The task:
Continue the newsletter piece on establishing a well-being program's vision, picking up after its final paragraph.

Selected excerpt:

Establishing Your Well-being Program's Vision

The importance of a defined, succinct vision statement to the success of your program.

Welcome to the Well-being Wire, the newsletter focused on practical strategies and solutions that advance well-being in the workplace.

In this issue, we discuss a fundamental step every program manager must take for their well-being program to succeed.

Not taking this step has contributed to many organizations downsizing or even discontinuing their well-being programming due to a lack of results.

In this resource, you’ll be able to follow the framework that we follow for our clients to create culture-rich well-being programs. You’ll also get access to some great downloadable tools and bonus content, like these Vision Statement Prompts.

Finally, if you’d like to set up some time with us to see how Propel can help you dramatically accelerate your well-being program and hit your goals faster, you can schedule a free, 30-minute strategy session with us here.

The importance of a vision in your program’s success

Vision is the bullseye on the dart board. Without it, we are aiming at the air.

Your well-being program needs a vision that inspires you to push harder. It needs a vision that optimizes your effort and rewards your diligence.

Your program’s vision will be the guiding star for all initiatives your run. Without it, your program will be in serious jeopardy of failing.

At Propel, we have worked with many clients over our two decades in business. The clients that simply wanted to check the box with their well-being program to show that they “offered something” were the ones who frequently failed to build something that captivated employees.

Your job as a well-being program administrator is to be the captain of your program’s vision.

Your leadership team may set the vision and it’s your job to execute on it. If that is the case, that’s excellent. This should hopefully inspire you to adopt, internalize, and become energized by that vision.

You may be the one creating the vision for your well-being program. In that case, take this challenge seriously. Put your heart and soul into creating a meaningful vision for your organization and for your program.

Entries shown:
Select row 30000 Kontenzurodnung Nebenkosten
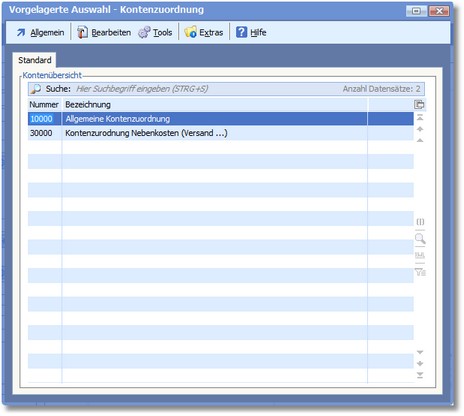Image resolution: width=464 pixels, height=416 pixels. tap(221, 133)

* * *

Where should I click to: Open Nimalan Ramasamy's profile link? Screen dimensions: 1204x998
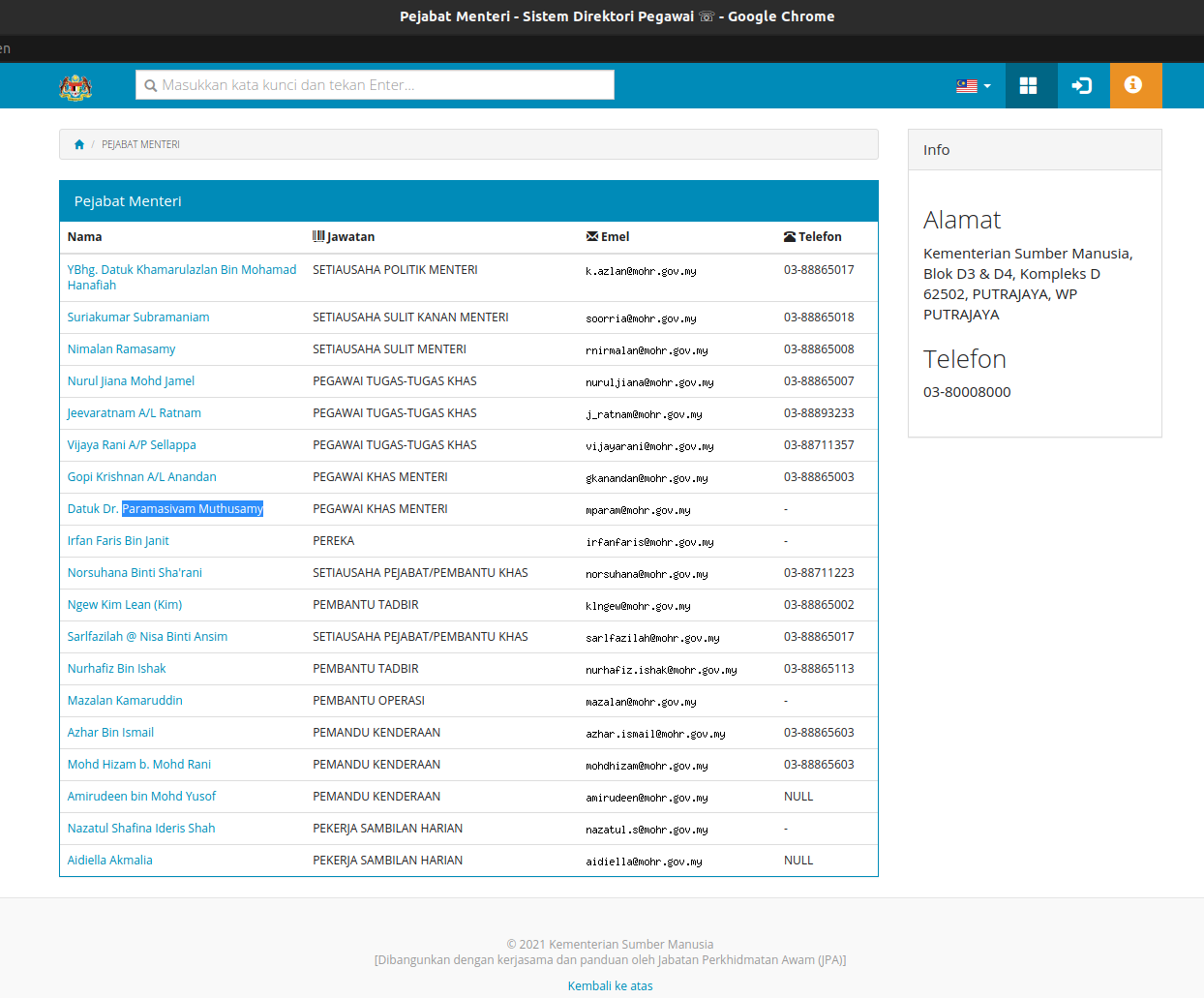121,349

Reply:
That vision must be bold, or as Andrew Carnegie puts it:

The world of great opportunity is available now, as it has always been, only for those with great vision.

Andrew Carnegie

Why is it so hard to develop this vision?

As your program has come into being, you have likely traded your long-term goals for short-term ones.

There is a constant pressure to perform, displaying results that justify the program’s existence. Those performance metrics frequently become short-term focused because they are the basis for the justification.

Details are important for any well-being program administrator to focus on, but they can distract us from the big picture.

We become so wrapped up in participation and registration numbers that we sometimes forget that our programming isn’t about generating participation - it’s about helping our colleagues build healthier habits that lead to fuller, more fulfilling lives.

Our vision should be about the end results of what our program will bring employees. We’re not running a well-being program to win awards, though that can be a side-effect. We’re running this program to change peoples’ lives for the better.

When we put our vision in this context, it suddenly has much more weight and purpose.

Long-term goals can also be tricky to articulate because they may seem too unrealistic. Your vision for what the well-being program could be may not come anywhere close to what your eyes see today.

It would be great if your colleagues cared about their health, but from what you see today, that doesn’t seem like something that will change.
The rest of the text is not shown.